Quel supplice, et combien de temps durera-t-il encore?

4 novembre 1895.

Chaleur terrible, au moins 45°.

Rien de plus déprimant, rien qui use autant les énergies du cœur et de l'âme, que ces longs silences angoissés, sans jamais entendre parole humaine, sans jamais voir figure amie, ou seulement sympathique.

7 novembre 1895.

Qu'est devenu le courrier qui m'est adressé? Où s'est-il arrêté? Est-il resté à Paris ou à Cayenne?
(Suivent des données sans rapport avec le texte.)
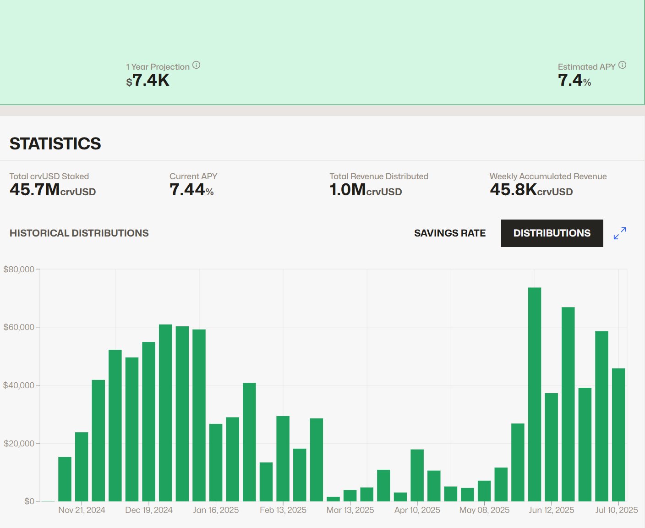Screen dimensions: 645x528
Task: Click the Jul 10, 2025 date label
Action: coord(616,510)
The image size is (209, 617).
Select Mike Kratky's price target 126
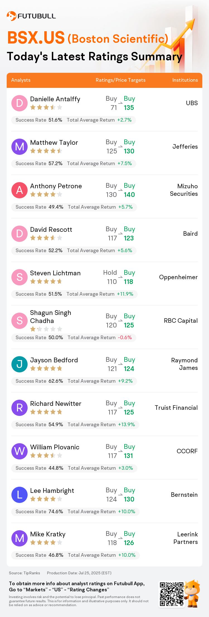click(x=129, y=543)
Autant de questions angoissantes que je me pose, presque à chaque heure du jour.

Je me demande souvent si je suis éveillé ou si je rêve, tant tout ce qui se passe depuis un an est incroyable, inimaginable.
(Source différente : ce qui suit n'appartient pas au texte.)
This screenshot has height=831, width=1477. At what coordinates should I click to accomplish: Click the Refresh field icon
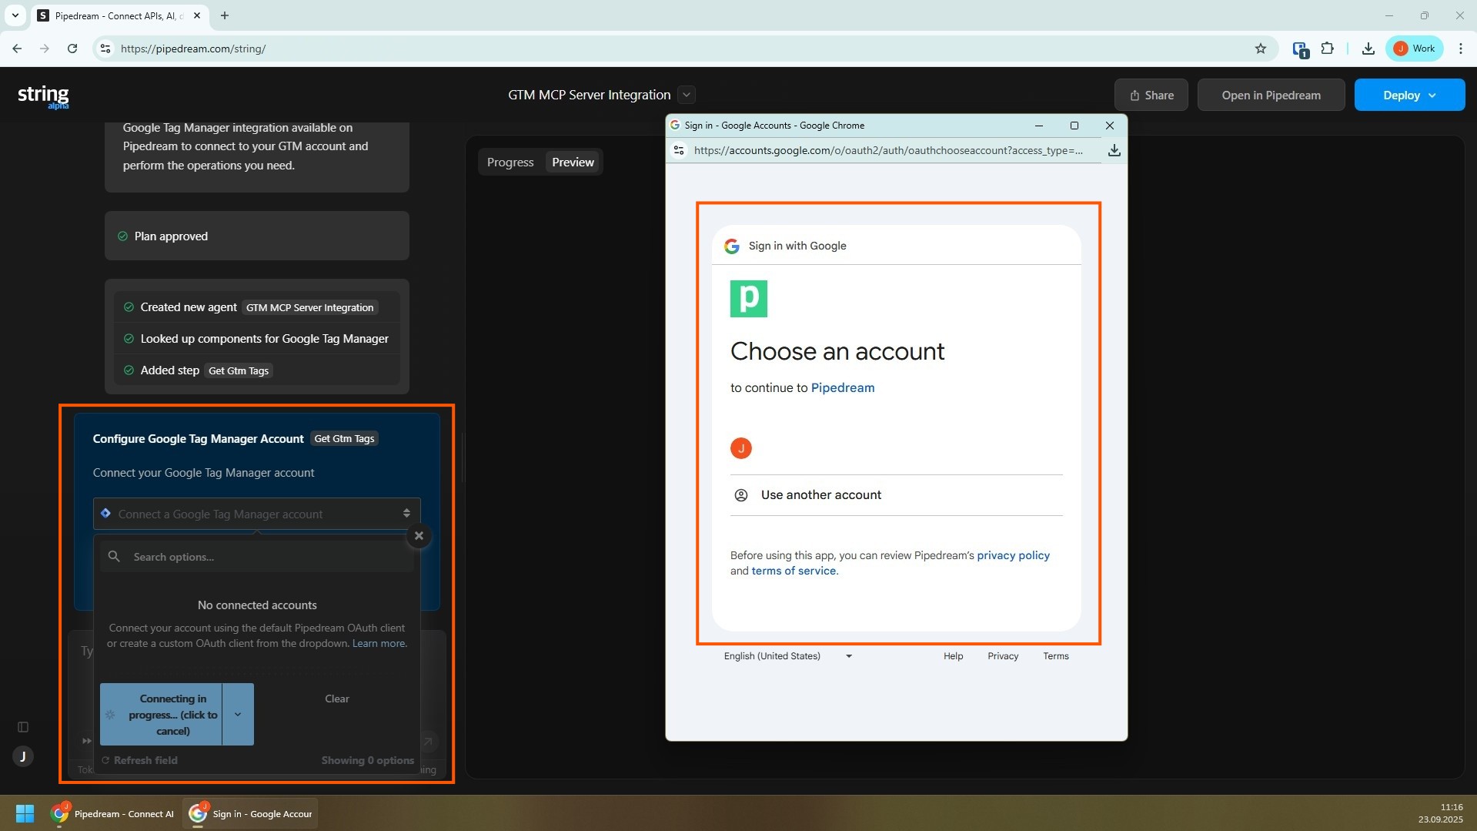point(106,760)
Avoir abandonné son pays, l'Alsace, avoir quitté une situation indépendante au milieu des siens, avoir servi sa patrie avec tout son cœur, toute son intelligence, pour se voir un beau jour accusé, puis condamné pour un crime aussi infâme qu'odieux, sur la foi de l'écriture d'un papier suspect, n'y a-t-il pas de quoi démoraliser un homme à jamais!

Mais je suis obligé de résister, de lutter, pour ma chère Lucie, pour mes enfants.